Hi Jake,
Thank you for your interest in my theory! i would say (although, keep in mind this is a rough approximation of what i will post later on) if i had to summarize the theory in one long sentence, it would be the following:
This theory hypothesizes a way in which objects, their location in space, their orientation in space, and the body’s state are all modeled and inferred, which results in a method for modeling objects abstractly, as well as the prediction and production of motor movements based on location and orientation of objects in space, and finally introducing a mechanism for goal oriented behavior, and the production of these goals, based on the modeling of objects and their orientations, the surroundings, and the body’s current state.
moving on to your comments about ratSLAM, i have not heard of SLAM prior to this, however from what i understand about the grid cell techniques that where used, i hypothesize that it it logically identical to the pooling layer located in an egocentric layer 2/3a, as well as possibly 3b-beta. this is because these layers within an egocentric region are hypothesized to be achieving the exact same functionality as the functionality achieved by grid cell functionality. given what i know about my theory, i have concluded that the process of modeling egocentric locations i space into a cohesive map of its environment, (or its surroundings, if you will) is actually no where near a solution to solving the allocentric location signal generation problem.
…I realize that this may be a controversial view to take on this forum, but i have come to that conclusion, mainly because i hypothesize that the act of modeling the locations of objects in space is completely useless to the act of inferring features on an object at that modeled location.

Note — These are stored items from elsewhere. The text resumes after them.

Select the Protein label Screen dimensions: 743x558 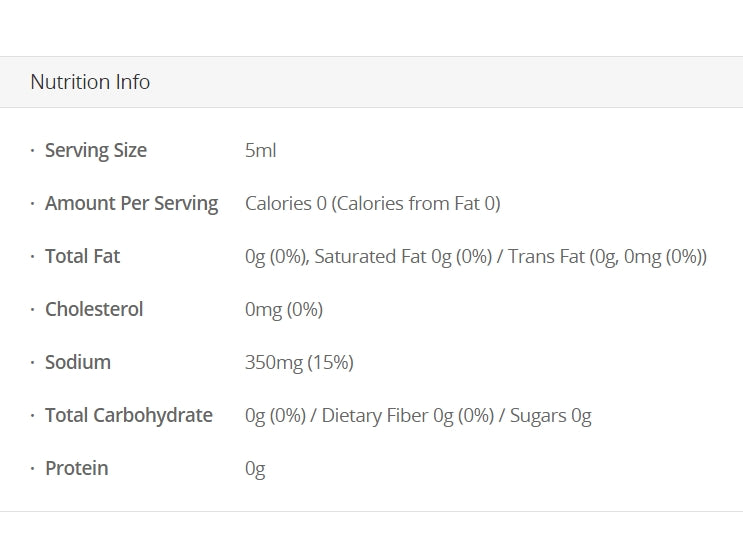(x=77, y=468)
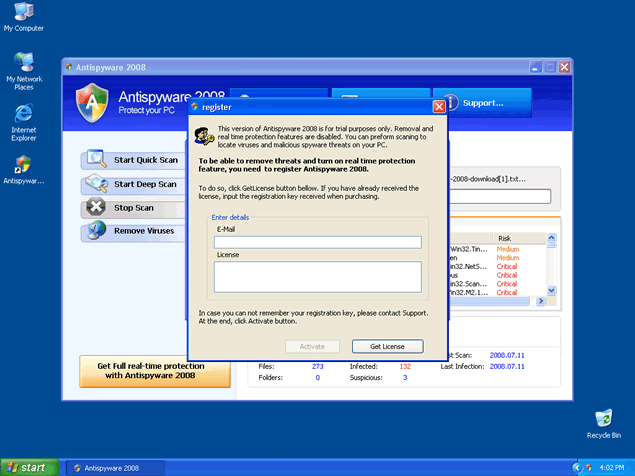Click the globe icon for Remove Viruses
The image size is (635, 476).
(96, 231)
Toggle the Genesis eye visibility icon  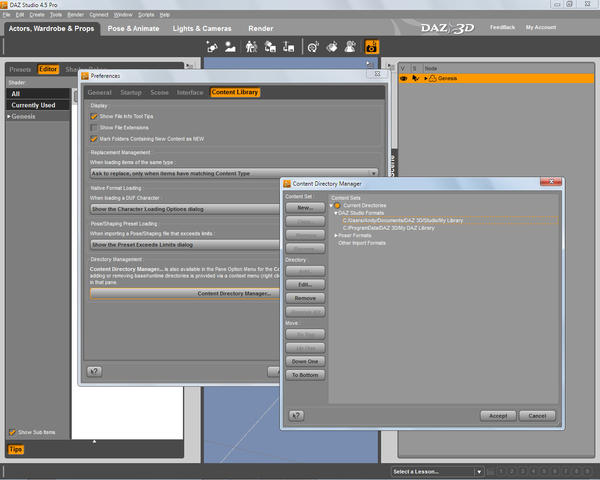click(x=404, y=78)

In other words, egocentric location modeling does not have any direct affect on inferring allocentric features on objects. only the inferring of allocentric locations does. it is hypothesized that this inferring and subsequently production of allocentric locations is done in layer 6a in an allocentric region, (not an egocentric region), and does not involve grid cell functionality at all, (which is equivalent to an egocentric CC module pooling layer functionality)— it actually involves inference layer functionality, (specifically allocentric CT module inference layer functionality.)
(it should be noted that in most other egocentric regions of the cortex, the phenomenon of grid cells is not found— it is only really found in the medial entorhinal cortex. i hypothesize this is because this type (see {1}) of egocentric location modeling was a necessity for the functionality of the hippocampus, however not for all other cortical tissue which used a different type (see {2}) of egocentric location modeling, (which can pretty much be thought as the typical or normal type.)
to explain the difference between the two hypothesized types of LE modeling methods in the brain, (which are functionally equivalent) i like to draw an analogy from the difference between a basic scalar encoder, and a random distributed scalar encoder.
if you are familiar with these two types of representing scalar values, they are functionally equivalent (for most usage), however one encoder ( the basic one) takes a very simple, but intuitive method to representing scalar values, and simple array of consecutive on bits, which have a very obvious way to make semantically similar values to a given scalar value: just shift the position of the on bits to be at a nearby position of the given scalar value. and then you have a semantically similar scalar value, because a decent amount of bits will still overlap between the given one and the new scalar value.
There is another, less obvious way to construct a scalar encoder: simply preserve the fact semantics similar scalar values should have encodings with a high overlap score, and then represent any scalar value however you feel is adequate, as long as it adheres to the rule above.
Given this analogy for how two different scalars may be encoded, we can apply the same idea to the modeling of locations of objects.
{1}: this is the “basic scalar encoder model” where locations in space are represented as physically near each other, in the representation of cells. this is what grid cells do.
{2}: this is the RDSE technique. representing it in which ever way is most convenient, as long as it satisfies the property of similar locations having representations with high overlap scores. this is achieved by the general pooling layer functionality in the brain, in the case of modeling locations, this is done by a pooling layer being located in the CC module in an egocentric region. it should be noted that this particular pooling layer is identical in functionality to all other isocortex pooling layers in the brain, whether it be in A or E region.
i hope this clears up some confusion about the theory, and how it relates to grid cells!